I have build a encoder decoder architecture for machine translation. During the inference, I found that the decoder is generating repeated words, something like:

tensor([[ 2,  6, 13,  5,  4,  6, 13,  5,  4,  6, 13,  5,  4,  9, 11,  4,  6, 13,
          5,  4,  6, 13,  5,  4,  6, 13,  5,  4,  6, 13,  5,  4,  6, 13,  5,  4,
          6, 13,  5,  4,  6, 13,  5, 12,  5,  4,  6, 13,  5,  4,  9, 11,  4,  6,
         13,  5,  4,  6, 13,  5,  4,  6, 13,  5,  4,  6, 13,  5,  4,  6, 13,  5,
          4,  6, 13,  5, 12,  5,  4,  0],
        [ 2,  6, 13,  5,  4,  6, 13,  5,  4,  6, 13,  5,  4,  9, 11,  4,  6, 13,
          5,  4,  6, 13,  5,  4,  6, 13,  5,  4,  6, 13,  5,  4,  6, 13,  5,  4,
          6, 13,  5,  4,  6, 13,  5, 12,  5,  4,  6, 13,  5,  4,  9, 11,  4,  6,
         13,  5,  4,  6, 13,  5,  4,  6, 13,  5,  4,  6, 13,  5,  4,  6, 13,  5,
          4,  6, 13,  5,  4,  6, 13,  0],
        [ 2,  6, 13,  5,  4,  6, 13,  5,  4,  6, 13,  5,  4,  9, 11,  4,  6, 13,
          5,  4,  6, 13,  5,  4,  6, 13,  5,  4,  6, 13,  5,  4,  6, 13,  5,  4,
          6, 13,  5,  4,  6, 13,  5, 12,  5,  4,  6, 13,  5,  4,  9, 11,  4,  6,
         13,  5,  4,  6, 13,  5,  4,  6, 13,  5,  4,  6, 13,  5,  4,  6, 13,  5,
          4,  6, 13,  5,  4,  9, 10,  0]], device='cuda:0')
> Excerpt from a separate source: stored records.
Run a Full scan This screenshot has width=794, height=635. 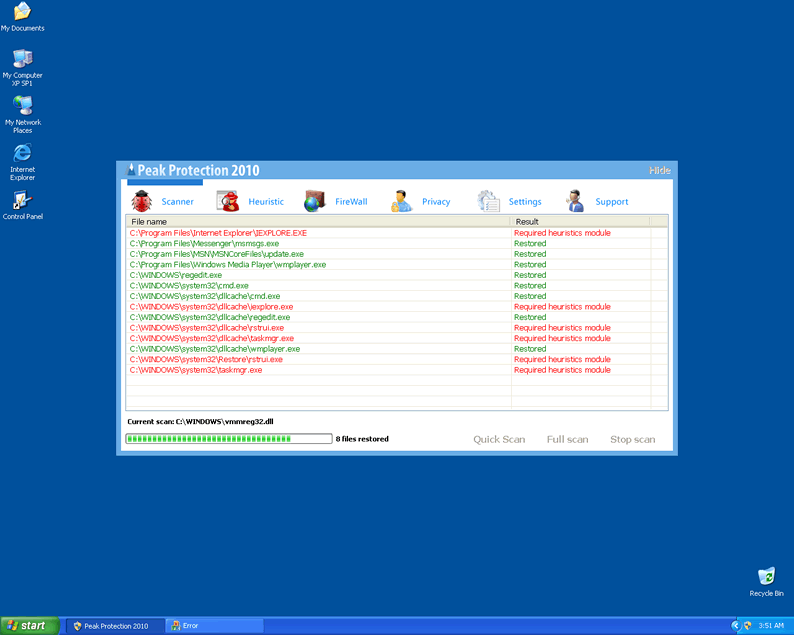click(567, 439)
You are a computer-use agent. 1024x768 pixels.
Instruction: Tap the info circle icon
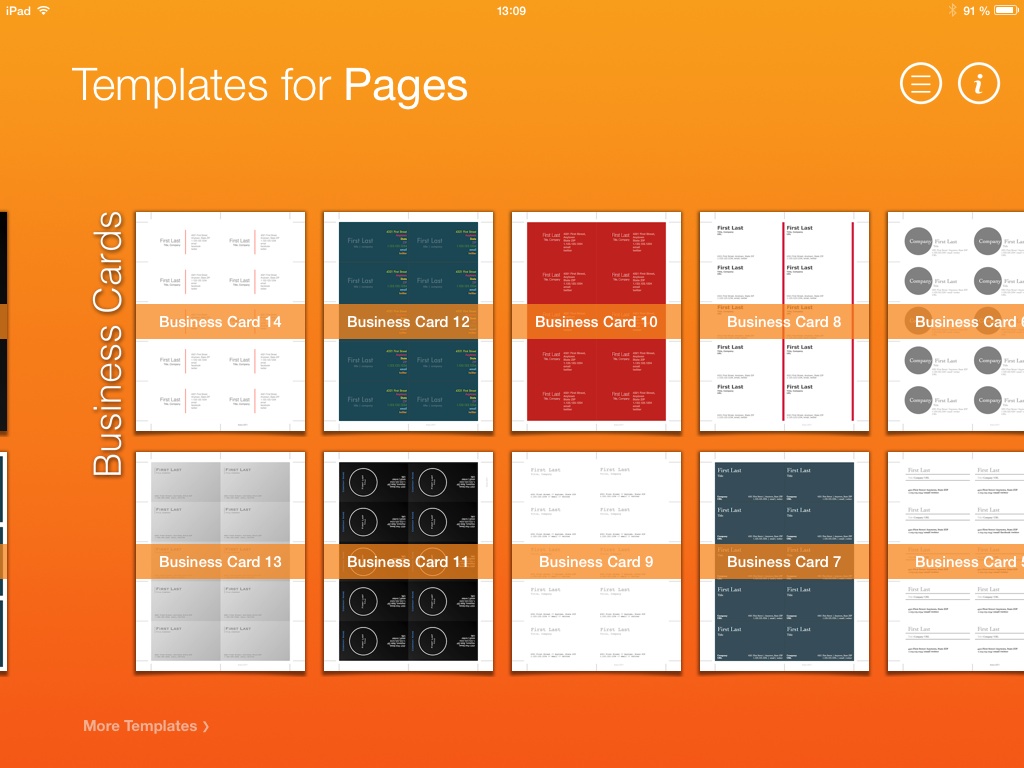(x=979, y=84)
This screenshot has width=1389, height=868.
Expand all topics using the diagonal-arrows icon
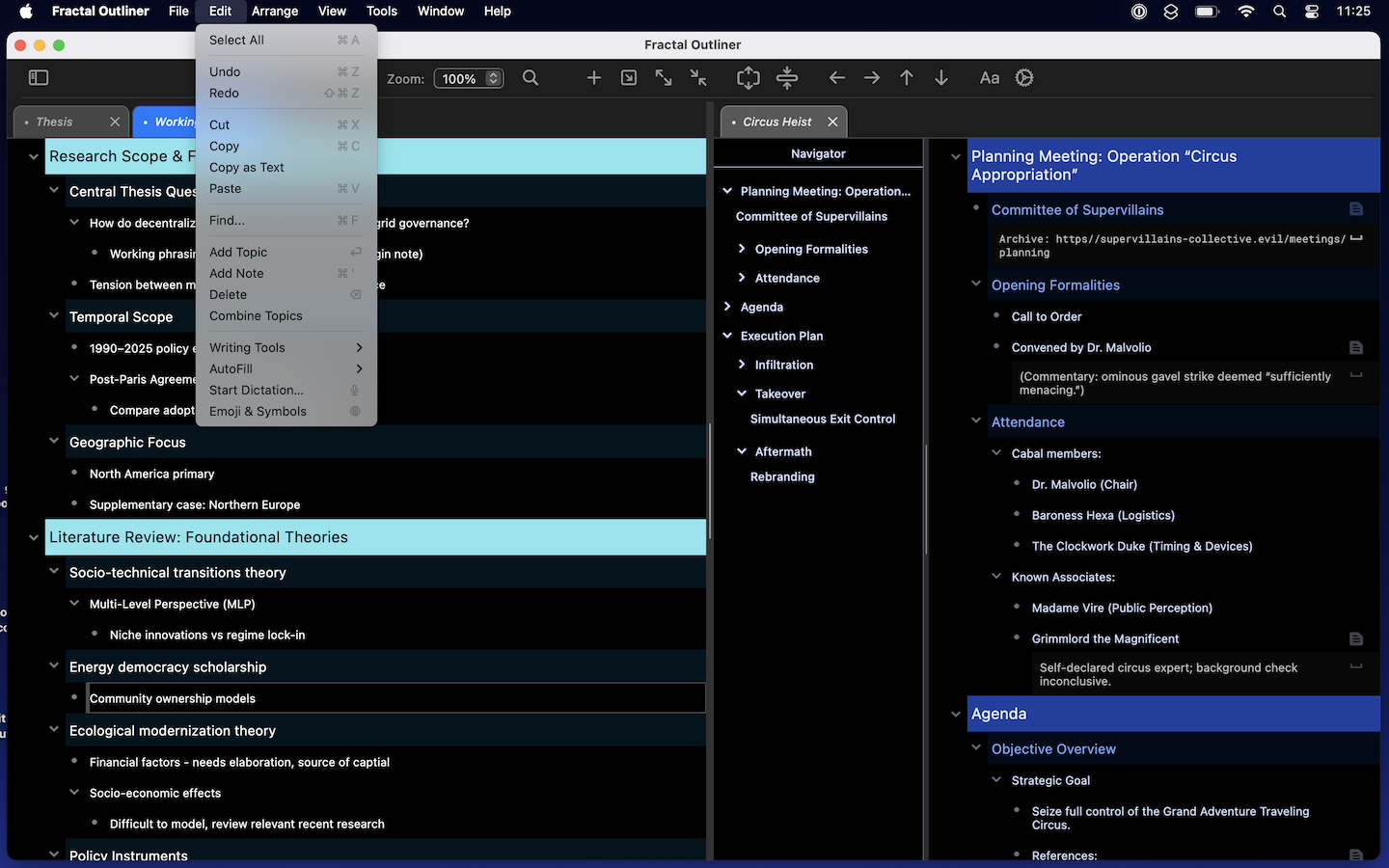coord(663,77)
I set the beam size to be 3 in this case. The model takes sequence of characters as input and the decoder predicts at each time step a character. I don’t know why this is happening. Any help will be great!

shahensha · March 10, 2020, 7:08pm

@Yingqiang_Gao Were you able to figure out the reason?

zhangguanheng66 · March 11, 2020, 3:00pm

Do you use transformer architecture?